## Exercise objective
Please copy out every line of the material between the lines holding "Click the Your Instructor person icon" and "Click the footnote", inclusive, adding 34 to each coordinate given in the answers.

[Lines of data]

|---|

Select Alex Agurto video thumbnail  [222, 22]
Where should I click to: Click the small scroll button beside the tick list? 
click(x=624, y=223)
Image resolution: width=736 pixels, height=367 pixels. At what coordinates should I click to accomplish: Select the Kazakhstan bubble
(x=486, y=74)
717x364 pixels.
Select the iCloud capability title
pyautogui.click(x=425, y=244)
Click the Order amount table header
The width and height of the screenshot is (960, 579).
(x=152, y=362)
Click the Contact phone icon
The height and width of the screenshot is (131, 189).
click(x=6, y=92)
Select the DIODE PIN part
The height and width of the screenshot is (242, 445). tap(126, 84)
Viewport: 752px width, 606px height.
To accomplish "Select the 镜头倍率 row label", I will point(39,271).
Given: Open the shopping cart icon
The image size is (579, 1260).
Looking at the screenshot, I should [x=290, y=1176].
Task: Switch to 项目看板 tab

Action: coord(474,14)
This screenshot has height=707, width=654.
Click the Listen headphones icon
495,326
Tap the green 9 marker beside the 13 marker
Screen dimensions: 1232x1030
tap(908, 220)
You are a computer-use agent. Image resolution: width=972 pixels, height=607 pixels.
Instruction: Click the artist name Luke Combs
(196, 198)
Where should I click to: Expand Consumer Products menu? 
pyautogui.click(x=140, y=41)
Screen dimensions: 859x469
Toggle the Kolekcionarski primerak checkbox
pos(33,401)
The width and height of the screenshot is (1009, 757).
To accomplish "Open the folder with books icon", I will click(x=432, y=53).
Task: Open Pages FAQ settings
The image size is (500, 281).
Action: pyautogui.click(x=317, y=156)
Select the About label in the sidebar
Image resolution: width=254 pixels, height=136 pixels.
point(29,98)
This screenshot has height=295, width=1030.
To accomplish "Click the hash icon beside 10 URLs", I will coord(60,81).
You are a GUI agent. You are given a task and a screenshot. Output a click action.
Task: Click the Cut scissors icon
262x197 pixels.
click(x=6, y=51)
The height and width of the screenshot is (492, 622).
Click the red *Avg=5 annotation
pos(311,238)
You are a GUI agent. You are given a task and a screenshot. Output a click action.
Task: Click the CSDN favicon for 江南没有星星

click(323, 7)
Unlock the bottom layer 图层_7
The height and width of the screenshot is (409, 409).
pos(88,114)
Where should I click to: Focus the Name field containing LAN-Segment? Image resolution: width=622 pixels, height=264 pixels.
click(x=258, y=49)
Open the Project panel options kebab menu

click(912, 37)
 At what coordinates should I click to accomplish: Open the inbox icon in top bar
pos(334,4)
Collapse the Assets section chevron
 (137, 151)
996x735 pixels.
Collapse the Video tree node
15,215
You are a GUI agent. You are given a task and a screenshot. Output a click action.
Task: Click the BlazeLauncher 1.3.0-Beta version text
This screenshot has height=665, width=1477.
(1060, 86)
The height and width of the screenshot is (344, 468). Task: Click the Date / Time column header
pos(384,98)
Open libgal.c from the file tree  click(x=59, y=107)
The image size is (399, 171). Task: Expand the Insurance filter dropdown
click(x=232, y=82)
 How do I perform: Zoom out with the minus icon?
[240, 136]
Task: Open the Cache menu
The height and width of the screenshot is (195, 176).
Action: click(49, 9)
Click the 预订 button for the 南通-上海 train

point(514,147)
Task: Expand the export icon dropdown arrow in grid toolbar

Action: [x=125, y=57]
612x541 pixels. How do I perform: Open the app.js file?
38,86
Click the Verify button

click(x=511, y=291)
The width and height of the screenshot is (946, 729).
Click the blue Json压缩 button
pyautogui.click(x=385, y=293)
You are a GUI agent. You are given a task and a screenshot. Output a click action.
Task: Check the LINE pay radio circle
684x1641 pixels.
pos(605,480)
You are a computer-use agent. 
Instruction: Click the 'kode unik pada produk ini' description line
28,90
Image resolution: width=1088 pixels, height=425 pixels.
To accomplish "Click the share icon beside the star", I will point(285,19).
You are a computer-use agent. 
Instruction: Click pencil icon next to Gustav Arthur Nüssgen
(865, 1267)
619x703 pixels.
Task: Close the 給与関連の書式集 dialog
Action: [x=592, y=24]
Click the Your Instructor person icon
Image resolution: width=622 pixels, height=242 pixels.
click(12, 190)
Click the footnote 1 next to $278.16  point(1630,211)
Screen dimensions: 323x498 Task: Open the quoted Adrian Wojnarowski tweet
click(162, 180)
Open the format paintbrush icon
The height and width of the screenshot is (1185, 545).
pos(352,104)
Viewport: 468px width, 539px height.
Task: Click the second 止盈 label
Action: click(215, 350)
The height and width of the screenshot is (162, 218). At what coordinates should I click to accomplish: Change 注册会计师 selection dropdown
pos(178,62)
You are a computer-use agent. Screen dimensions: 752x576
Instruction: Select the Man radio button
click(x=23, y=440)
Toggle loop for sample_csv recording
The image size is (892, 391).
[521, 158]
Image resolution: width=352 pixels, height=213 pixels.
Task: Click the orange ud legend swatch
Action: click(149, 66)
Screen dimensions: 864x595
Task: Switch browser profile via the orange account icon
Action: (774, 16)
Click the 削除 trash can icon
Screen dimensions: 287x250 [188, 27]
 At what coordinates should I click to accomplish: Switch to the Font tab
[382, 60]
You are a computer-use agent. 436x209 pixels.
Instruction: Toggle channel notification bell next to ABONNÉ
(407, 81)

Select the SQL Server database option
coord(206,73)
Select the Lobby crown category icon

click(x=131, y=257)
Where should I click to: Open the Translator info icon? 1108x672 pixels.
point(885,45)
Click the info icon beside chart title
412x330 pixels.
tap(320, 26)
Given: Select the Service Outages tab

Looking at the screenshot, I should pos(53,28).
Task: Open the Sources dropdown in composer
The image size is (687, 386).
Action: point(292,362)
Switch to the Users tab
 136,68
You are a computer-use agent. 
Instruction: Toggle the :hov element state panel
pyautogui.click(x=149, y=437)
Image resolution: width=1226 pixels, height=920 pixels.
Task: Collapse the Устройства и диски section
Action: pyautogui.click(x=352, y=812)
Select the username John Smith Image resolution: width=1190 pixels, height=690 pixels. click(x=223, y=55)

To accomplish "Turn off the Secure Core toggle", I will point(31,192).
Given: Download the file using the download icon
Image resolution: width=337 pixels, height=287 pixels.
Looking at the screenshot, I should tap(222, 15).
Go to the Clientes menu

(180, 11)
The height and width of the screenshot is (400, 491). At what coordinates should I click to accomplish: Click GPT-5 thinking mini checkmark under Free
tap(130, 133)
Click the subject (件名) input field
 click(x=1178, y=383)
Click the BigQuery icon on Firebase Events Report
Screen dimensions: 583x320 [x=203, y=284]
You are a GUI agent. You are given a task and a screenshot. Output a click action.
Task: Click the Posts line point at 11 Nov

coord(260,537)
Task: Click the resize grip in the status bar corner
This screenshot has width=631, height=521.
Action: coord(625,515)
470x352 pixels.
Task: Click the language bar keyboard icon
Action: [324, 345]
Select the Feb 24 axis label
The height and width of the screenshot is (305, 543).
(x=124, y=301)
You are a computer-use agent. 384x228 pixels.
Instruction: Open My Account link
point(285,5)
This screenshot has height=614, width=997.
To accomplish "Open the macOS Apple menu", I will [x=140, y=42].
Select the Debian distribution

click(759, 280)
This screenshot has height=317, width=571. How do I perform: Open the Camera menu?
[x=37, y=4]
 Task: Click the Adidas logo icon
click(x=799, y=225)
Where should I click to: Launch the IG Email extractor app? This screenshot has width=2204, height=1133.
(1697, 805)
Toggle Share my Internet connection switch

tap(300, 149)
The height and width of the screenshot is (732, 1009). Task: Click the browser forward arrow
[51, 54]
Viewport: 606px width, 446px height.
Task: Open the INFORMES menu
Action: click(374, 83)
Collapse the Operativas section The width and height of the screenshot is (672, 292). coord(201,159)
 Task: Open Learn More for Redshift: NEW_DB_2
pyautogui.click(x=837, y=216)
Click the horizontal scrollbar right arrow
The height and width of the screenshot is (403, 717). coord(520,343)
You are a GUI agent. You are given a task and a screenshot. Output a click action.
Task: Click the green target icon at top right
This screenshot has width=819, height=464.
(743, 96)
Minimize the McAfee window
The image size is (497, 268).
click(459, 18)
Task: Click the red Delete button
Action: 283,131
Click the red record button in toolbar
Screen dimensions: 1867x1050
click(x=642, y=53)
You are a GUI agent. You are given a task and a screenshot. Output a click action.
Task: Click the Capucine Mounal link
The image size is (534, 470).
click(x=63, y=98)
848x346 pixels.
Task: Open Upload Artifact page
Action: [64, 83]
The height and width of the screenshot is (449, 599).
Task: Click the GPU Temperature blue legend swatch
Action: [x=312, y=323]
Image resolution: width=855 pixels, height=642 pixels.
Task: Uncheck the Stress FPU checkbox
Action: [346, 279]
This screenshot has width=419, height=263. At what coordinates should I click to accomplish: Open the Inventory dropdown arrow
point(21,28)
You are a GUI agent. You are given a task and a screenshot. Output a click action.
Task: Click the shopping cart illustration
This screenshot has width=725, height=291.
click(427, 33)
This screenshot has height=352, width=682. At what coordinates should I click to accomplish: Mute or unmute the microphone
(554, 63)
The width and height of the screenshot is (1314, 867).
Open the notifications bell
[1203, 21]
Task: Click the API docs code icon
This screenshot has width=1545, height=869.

|---|

## Expected output
Click the Your Instructor person icon
Image resolution: width=622 pixels, height=242 pixels.
click(46, 224)
Click the footnote 1 next to $278.16  point(1664,245)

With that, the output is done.